For this exercise, write out only the lines of the entries below from the one with "Task: Click the 桌面" up to and including the one with "Screen dimensions: 594x430", exactly as they are. Pictures stay out.

◆ **Data**:
□ □ □ □ □

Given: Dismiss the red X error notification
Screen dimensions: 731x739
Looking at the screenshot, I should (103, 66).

□ □ □ □ □

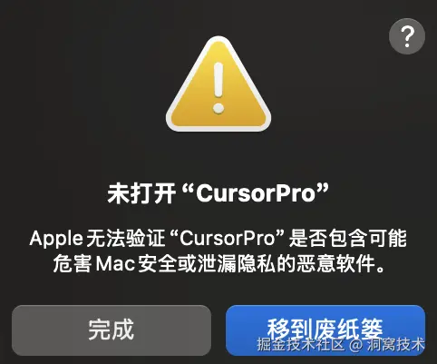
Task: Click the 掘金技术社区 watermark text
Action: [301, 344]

□ □ □ □ □

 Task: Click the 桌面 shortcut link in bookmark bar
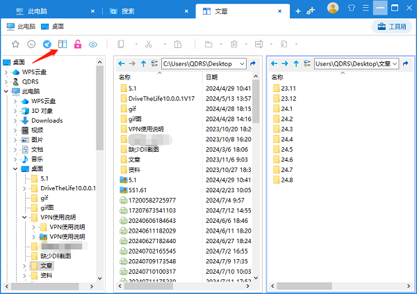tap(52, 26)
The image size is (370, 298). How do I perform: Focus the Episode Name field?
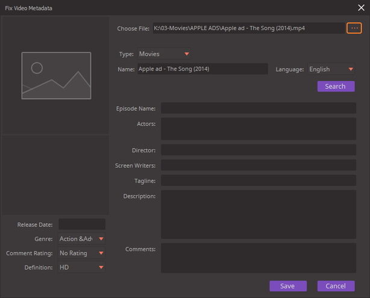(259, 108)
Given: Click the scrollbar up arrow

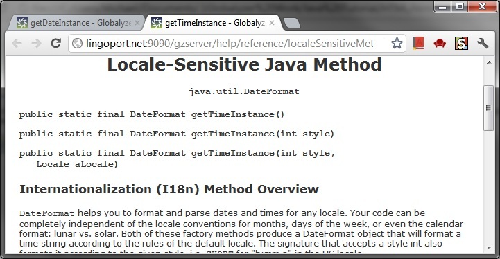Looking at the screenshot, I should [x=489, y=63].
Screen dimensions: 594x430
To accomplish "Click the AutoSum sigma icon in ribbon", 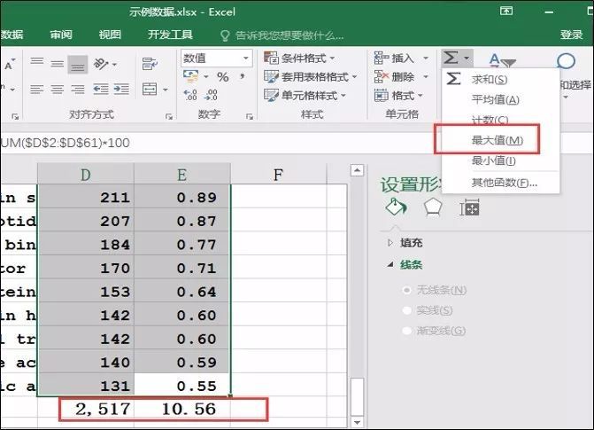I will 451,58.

□ □ □ □ □

◆ **Finished exercise**:
 Task: Click the 桌面 shortcut link in bookmark bar
tap(52, 26)
The image size is (370, 298). How do I perform: Focus the Episode Name field?
(259, 108)
Given: Click the scrollbar up arrow

Looking at the screenshot, I should [x=489, y=63].
Screen dimensions: 594x430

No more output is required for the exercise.